On this page you can view a list of all the checks that have been conducted in your cloud accounts against specific rules build upon both our own, and international compliance standards.

Rules view allows you to zoom in on which rules need to be resolved to help you stay compliant.

Important

This page only contains present time information and statuses for rule compliance.

You can access the page using the Rules link in the menu on the left side of the console.

CSPM_GCP_rules_412741_en.png
  1. Your Security Brief - The number of open checks by severity level.

  2. Rules list - This section displays the current, complete list of rules that your cloud accounts are checked against every time a scan is ran. It contains the following elements:

    1. Search box - A search box you can use to customize the list of rules that is displayed on the page, based on Rule title.

    2. Rule list - A table containing a list of all currently existing rules, along with the overall scoring for your cloud accounts in complying with the rule. The table displays the following columns:

      • Rule title - The name of the GravityZone Cloud Security rule, as well as the cloud provider it applies to.

      • Scoring - Scoring displays how many resources have passed or failed a rule.

        Findings that are marked as Open, False Positive, Risk Accepted, or Needs review are considered as failed.

  3. Filters - Filters allow you customize the list of rules currently displayed on the page based on the following criteria

    • Compliance

      Filter rules by compliance standards. Customized standards are marked with a Custom label. The cloud provider icons represent the standard coverage.

    • Account

      Filter rules by onboarded accounts. The cloud provider icon shows the account provider type.

    • Region

      Filter the region the resource belongs in.

    • Tags/labels

      Resource tags or labels that are defined in the cloud account.

    • Resource type

      Filter rules by resource type.
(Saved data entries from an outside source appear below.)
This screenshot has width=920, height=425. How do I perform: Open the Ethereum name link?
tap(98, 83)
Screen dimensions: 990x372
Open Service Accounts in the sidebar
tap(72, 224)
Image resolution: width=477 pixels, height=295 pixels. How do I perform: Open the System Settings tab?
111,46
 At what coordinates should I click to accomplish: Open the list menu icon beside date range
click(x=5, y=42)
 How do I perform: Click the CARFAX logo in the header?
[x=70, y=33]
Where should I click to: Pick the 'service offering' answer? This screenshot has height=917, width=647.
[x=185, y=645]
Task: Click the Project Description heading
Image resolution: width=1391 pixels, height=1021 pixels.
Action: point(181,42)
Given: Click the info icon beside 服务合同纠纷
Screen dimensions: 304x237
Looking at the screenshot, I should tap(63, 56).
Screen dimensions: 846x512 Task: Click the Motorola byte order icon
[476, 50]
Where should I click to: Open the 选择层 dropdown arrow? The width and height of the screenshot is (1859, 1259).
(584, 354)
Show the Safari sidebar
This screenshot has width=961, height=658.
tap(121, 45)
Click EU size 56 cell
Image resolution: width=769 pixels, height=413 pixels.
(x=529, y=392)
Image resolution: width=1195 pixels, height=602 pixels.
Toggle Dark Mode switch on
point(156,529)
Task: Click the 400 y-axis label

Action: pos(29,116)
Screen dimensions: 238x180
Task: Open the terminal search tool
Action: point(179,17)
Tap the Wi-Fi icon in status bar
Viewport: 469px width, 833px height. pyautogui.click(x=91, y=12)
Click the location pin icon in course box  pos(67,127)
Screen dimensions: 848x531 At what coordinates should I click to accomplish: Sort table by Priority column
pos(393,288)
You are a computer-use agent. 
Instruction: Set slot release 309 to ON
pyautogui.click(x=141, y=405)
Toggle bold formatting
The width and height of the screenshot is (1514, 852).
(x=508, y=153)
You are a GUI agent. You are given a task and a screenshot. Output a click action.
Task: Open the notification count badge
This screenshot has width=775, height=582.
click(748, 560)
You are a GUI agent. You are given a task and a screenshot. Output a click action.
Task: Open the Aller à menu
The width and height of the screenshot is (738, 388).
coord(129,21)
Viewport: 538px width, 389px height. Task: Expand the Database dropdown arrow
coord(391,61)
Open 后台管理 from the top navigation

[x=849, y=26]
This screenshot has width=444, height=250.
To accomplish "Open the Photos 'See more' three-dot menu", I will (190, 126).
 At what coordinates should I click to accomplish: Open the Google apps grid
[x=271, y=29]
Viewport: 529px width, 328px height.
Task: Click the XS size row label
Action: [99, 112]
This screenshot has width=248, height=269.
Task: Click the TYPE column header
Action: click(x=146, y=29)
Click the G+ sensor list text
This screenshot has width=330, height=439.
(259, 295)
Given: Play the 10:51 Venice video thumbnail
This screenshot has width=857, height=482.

The cloud provider icon shows the resource provider type.

    • Severity

      Filter rule's severity.

    • Scoring

      Filter rules by Pass or Fail score.

    • Status

      Filter rules by rule status: Pass, Risk Accepted, False Positive, Needs Review.

Investigating rules

CSPM_rules_list_filter_425532_en.png

The table is sorted by scoring, from low to high.

You can customize the list of displayed rules by using one of the methods below:

  • Use the search search box above the list to filter by rule name.

  • Use the Filters in the right side of the list.

To display more information about a specific rule and what checks resulted from it, follow the steps below:

  1. Click on the rule you want to investigate.

    CSPM_rules_list_select_425532_en.png

    A list of all the scan groups where checks were made against the rule is displayed.

    CSPM_rules_list_select_2_425532_en.png
  2. Click on the scan group you want to investigate.

    All scans related to the selected rule made on scan group are displayed:

    CSPM_rules_list_select_3_425532_en.png
  3. Click on the Open link under the Status column to display additional information on why a specific check has failed.

    The Check details panel is displayed.